[Using the information]:
a: Answer these questions from the review of Wanda Jackson's album Unfinished Business:
(i) Who produced Unfinished Business?
(ii) On which album did Jack White work with Loretta Lynn?
(iii) How old is Wanda Jackson?
b: Carry on the review of Wanda Jackson's album Unfinished Business from its last sentence.
START Passage
You can listen to the complete album on their website or on MySpace.

Burn. Flicker. Die. from Mikey Livingston on Vimeo.


Justin Townes Earle Let’s Wanda Be Wanda in “Unfinished Business”

November 17, 2012 - By Trigger  //  Reviews  //  11 Comments

Wanda Jackson w/ Producer Justin Townes Earle

Let’s be honest. The chances of Wanda Jackson putting out some groundbreaking, landmark album these days are slim. Her immeasurable influence spanning country, rockabilly, and rock and roll is undeniable. But at age 75, you’re not looking for something sensational, you’re just looking for something solid, something that rekindles the memories of her past magic and imparts some new memories along the way.

Same thing goes for these celebrity producerships that seem to be all the rage in music these days. You just want them to work. Hey, I’m one of the first to fall for them hook, line, and sinker. I see a high-caliber producer name attached to some upcoming project and my music pants start going crazy, and certainly that was the case when I heard Justin Townes Earle was producing Wanda’s Unfinished Business. But really, what is the success rate of these celebrity producer collaborations? Are big name musicians really qualified to be producers, or is this all marketing?

There’s been some hits with this formula, like Jack White’s work with Loretta Lynn on the album Van Lear Rose. And there’s been some, well, not hits, like when Jack White hooked up with Wanda on her last album The Party Ain’t Over. The result was decent, but a little too much Jack and not enough Wanda.

A good producer’s job is not to be noticed, but to get you to notice the talents of whoever they’re producing. And that’s what Justin Townes Earle does in Unfinished Business. He gets the hell out of the way and let’s Wanda Jackson do her thing, while still lending a creative and influential hand.

Wanda Jackson’s greatest asset is her voice. Like a brand new switchblade polished with Windex, it cuts with class. At 75, her voice is probably going to show some age and we can accept that, if not even enjoy its character in patches. Possibly the reason Jack White felt inclined to bring in bellowing horn sections on the last album was possibly to bolster, or bury Wanda’s voice from fear of it showing its age. But what Jack’s approach did was suffocate what makes Wanda special.

With Unfinished Business, instead of setting up a one band, one formula approach for most of the album, Justin Townes Earle approached each song individually, and this is where this album shines: the customized treatment for each track that creates a brilliant contrast of moods. Where Jack White seemed wanting to make a statement through Wanda, Justin Townes Earle just wanted to have fun.
END Passage
START Given information
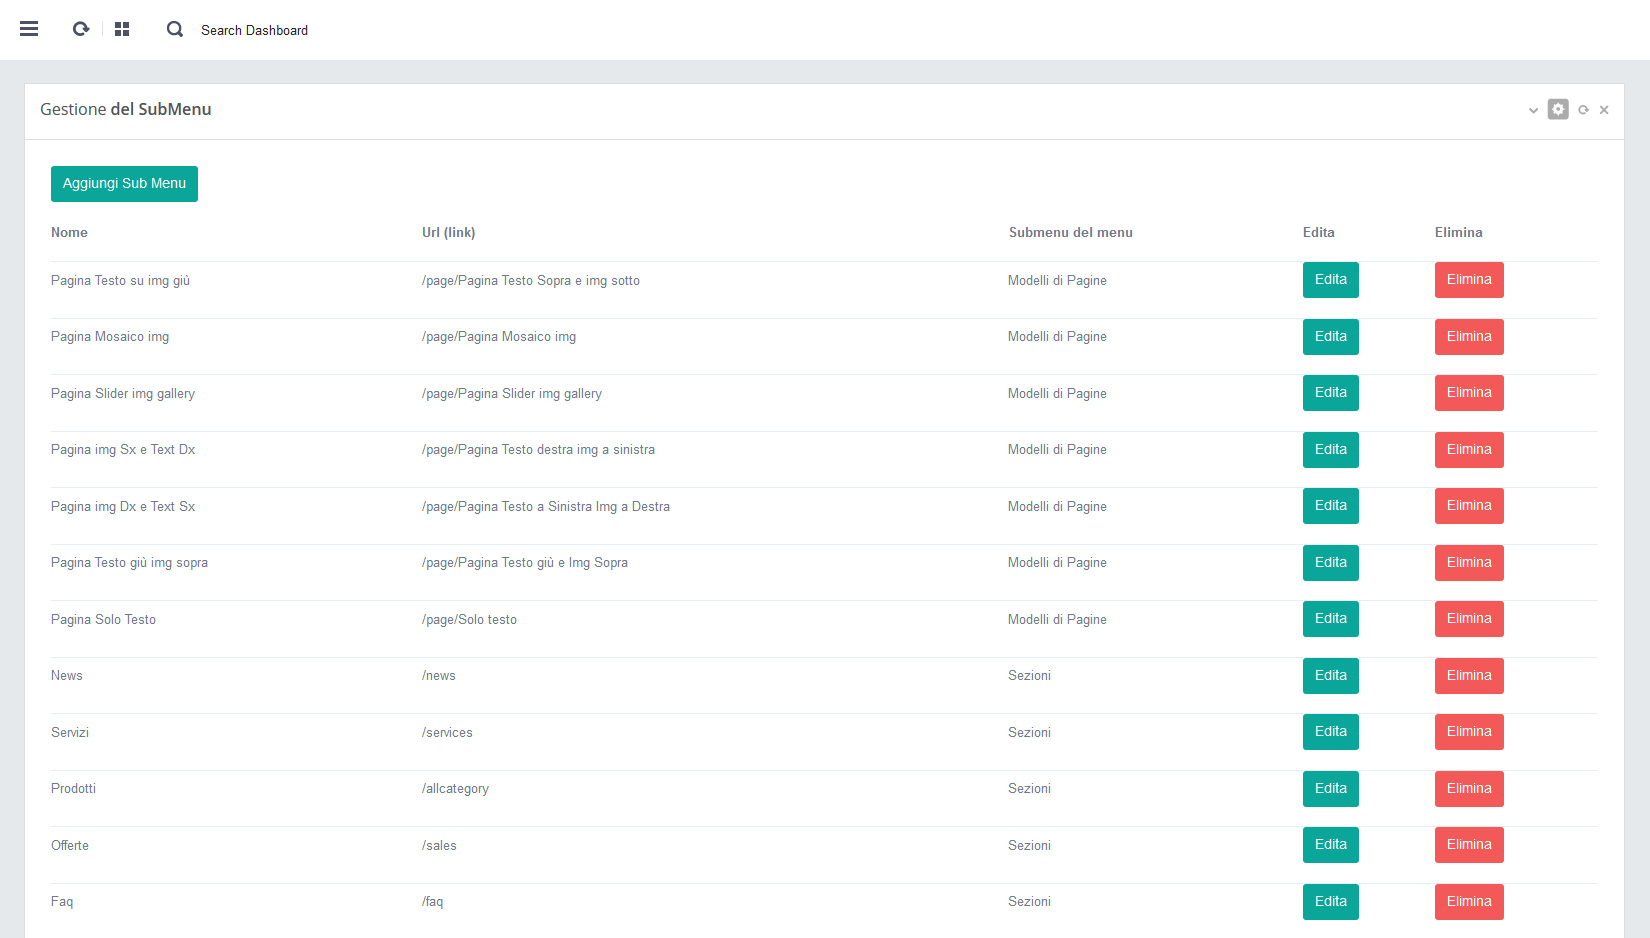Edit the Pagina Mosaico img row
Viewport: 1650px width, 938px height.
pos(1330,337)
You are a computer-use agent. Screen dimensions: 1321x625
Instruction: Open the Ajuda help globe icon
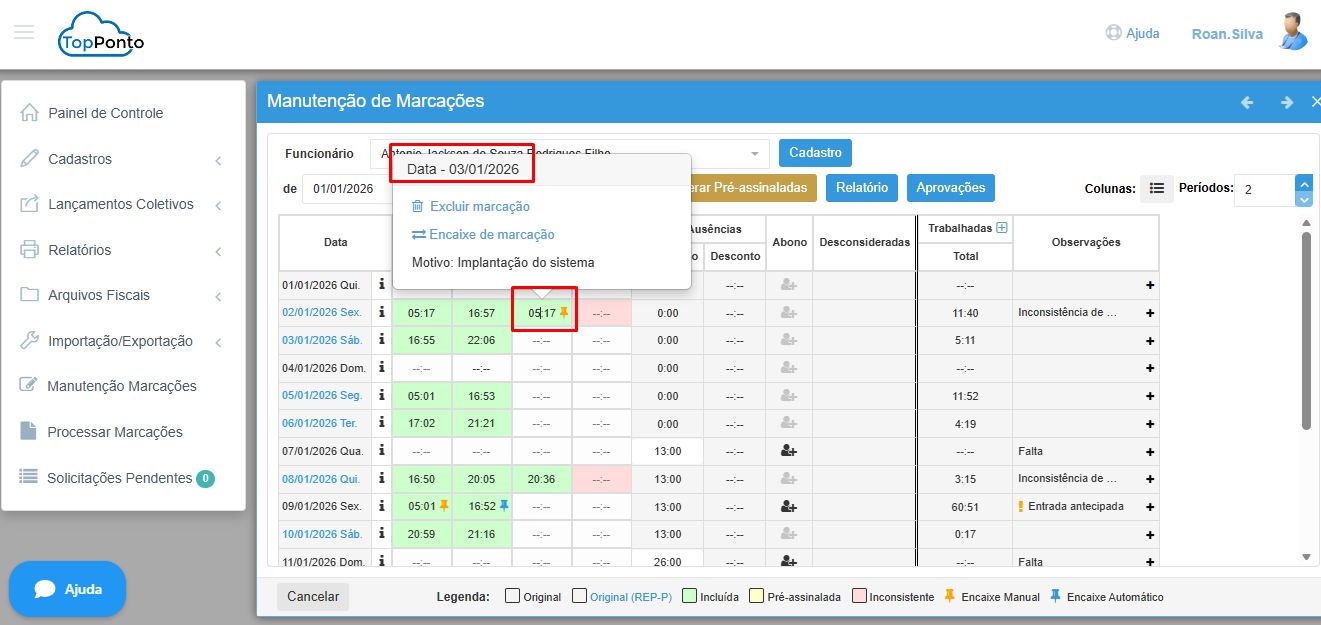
END Given information
[Exercise results]:
a:
(i) Justin Townes Earle
(ii) Van Lear Rose
(iii) 75

b:
If Wanda Jackson’s greatest asset is her voice, her second is her coolness and style. Earle was wise to pick up on that and utilize that in composition, like in the first track “Tore Down”. Bringing in backup singers for Wanda’s version of the Etta James number “Pushover” was a brilliant call that also called on Wanda Jackson’s cool factor.

Great, great song selection on this album. “It’s All Over Now”, a song first cut by the Valentino’s that then went on to be The Rolling Stone’s first #1 hit in 1964 was an excellent selection for the track list. Lower Broadway revivalist Greg Garing’s “Down Past The Bottom” may be the best track on the album.

Justin Townes Earle may have made an effort to make sure this album wasn’t all about him, but he’s far from sitting in the background. Wanda’s hard country version of Justin’s “What Do You Do When You’re Lonesome” is another standout track. And Earle shares the mic with Wanda in the somber duet, “Am I Even A Memory?”, where once again he does a great job playing the part instead of trying to stamp his signature on the song.

I’m not sure of the epicness yearned for in the ending track “California Stars” is captured, but the song is solid nonetheless. And I seem to always want to hear more of the Wanda rockabilly growl than what I get on her albums. But Unfinished Business touches on a tremendous amount of textures, styles, and moods, including lots of country and steel guitar, which is only appropriate because of Wanda’s wild, varying influence on American music. And most importantly, Unfinished Business let’s Wanda be Wanda.

As far as I’m concerned, Wanda Jackson has no “unfinished business” to attend to. She’s given her heart and soul to the music, and the music is better off because of it. She’s got nothing to prove, but she proves it anyway in Unfinished Business. And so does Justin Townes Earle.

1 3/4 of 2 guns up.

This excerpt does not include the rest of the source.